→ **WORK INSTRUCTIONS**
Below this line is the material. Write out only its lines from the one containing "Task: Select the Mk9 mod. 1 row" through the one containing "Given: Open the comments chat icon", both kept, exactly.
======== DATA FOR THIS EXERCISE
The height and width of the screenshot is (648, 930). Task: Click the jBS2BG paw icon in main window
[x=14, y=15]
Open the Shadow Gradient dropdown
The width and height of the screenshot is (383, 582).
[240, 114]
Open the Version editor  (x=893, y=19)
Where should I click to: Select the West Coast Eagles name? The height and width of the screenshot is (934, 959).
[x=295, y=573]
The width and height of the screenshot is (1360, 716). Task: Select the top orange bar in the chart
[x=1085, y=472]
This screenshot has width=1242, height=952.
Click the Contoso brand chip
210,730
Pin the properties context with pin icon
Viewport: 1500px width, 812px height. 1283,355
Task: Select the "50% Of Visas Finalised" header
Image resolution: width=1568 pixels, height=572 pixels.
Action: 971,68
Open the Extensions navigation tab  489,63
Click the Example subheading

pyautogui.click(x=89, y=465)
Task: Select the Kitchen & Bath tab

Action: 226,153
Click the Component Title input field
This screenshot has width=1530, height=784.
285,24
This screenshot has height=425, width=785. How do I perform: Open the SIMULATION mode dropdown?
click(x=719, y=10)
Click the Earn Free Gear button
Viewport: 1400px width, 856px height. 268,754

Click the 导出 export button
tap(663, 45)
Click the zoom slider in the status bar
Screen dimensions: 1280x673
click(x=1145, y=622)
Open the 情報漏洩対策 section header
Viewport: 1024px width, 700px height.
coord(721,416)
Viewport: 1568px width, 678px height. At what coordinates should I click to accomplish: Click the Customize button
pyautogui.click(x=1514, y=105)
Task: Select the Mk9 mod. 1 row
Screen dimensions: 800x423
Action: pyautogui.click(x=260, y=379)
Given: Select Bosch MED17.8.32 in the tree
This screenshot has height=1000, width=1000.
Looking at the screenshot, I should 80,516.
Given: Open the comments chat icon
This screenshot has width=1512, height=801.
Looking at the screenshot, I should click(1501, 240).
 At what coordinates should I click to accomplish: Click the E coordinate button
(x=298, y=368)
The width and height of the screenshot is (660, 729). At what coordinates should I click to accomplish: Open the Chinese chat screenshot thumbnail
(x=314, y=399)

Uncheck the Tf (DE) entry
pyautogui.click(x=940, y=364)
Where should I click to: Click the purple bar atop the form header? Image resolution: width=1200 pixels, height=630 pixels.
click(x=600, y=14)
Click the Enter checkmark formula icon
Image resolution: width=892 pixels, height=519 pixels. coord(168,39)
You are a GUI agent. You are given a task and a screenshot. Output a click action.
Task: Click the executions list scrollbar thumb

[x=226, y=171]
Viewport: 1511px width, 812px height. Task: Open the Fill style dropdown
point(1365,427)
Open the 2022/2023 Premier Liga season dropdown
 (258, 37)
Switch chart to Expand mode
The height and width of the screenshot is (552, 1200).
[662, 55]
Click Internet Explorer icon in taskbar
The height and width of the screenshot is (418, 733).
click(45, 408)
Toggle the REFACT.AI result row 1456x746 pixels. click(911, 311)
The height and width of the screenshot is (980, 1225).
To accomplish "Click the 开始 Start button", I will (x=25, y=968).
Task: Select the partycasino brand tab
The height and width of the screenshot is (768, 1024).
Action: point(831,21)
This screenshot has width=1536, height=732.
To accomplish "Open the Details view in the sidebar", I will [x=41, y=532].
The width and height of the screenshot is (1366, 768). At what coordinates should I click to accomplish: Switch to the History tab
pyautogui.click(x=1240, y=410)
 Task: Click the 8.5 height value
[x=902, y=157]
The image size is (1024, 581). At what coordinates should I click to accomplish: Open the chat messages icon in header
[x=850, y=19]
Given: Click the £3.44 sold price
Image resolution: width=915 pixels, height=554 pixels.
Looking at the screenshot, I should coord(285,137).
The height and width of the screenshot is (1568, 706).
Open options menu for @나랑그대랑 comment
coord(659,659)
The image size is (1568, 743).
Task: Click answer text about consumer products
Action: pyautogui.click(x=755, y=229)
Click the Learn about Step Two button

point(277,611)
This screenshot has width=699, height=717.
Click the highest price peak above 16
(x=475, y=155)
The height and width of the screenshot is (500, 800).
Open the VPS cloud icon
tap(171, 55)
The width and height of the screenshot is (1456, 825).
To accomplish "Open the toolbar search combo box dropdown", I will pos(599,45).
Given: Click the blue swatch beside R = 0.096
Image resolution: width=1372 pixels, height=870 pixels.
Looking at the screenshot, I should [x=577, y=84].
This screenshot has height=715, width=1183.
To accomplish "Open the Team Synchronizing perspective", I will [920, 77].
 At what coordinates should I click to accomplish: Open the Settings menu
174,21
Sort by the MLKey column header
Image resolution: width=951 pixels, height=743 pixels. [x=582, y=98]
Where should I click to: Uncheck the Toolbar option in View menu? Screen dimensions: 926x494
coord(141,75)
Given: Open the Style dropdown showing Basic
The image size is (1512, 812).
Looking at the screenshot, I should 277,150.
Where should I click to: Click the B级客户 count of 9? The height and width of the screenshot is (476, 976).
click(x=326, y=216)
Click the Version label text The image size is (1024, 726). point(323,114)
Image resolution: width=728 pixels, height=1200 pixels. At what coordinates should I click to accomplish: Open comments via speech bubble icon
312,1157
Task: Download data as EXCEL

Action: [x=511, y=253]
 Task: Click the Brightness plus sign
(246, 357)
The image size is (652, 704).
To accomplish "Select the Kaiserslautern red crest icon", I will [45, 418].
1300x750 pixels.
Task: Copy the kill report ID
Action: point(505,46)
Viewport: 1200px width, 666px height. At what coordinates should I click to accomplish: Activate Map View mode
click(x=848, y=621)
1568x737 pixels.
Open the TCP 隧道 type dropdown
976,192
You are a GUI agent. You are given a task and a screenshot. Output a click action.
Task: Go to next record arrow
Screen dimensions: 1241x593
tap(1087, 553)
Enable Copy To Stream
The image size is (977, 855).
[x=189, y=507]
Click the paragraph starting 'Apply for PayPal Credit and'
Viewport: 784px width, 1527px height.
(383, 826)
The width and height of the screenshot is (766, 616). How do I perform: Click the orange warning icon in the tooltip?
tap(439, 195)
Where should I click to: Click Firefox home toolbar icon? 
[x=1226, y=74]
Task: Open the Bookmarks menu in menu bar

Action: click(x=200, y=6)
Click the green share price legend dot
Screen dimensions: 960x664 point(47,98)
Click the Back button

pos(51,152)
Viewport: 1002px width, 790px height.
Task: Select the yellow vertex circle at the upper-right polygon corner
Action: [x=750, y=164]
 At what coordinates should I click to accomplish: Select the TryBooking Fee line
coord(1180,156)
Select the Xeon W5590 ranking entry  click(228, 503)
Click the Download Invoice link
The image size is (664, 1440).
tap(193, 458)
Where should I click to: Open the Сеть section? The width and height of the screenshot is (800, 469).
================
→ **SOLUTION**
Task: Select the Mk9 mod. 1 row
Screen dimensions: 800x423
Action: pyautogui.click(x=260, y=379)
Given: Select Bosch MED17.8.32 in the tree
This screenshot has height=1000, width=1000.
Looking at the screenshot, I should 80,516.
Given: Open the comments chat icon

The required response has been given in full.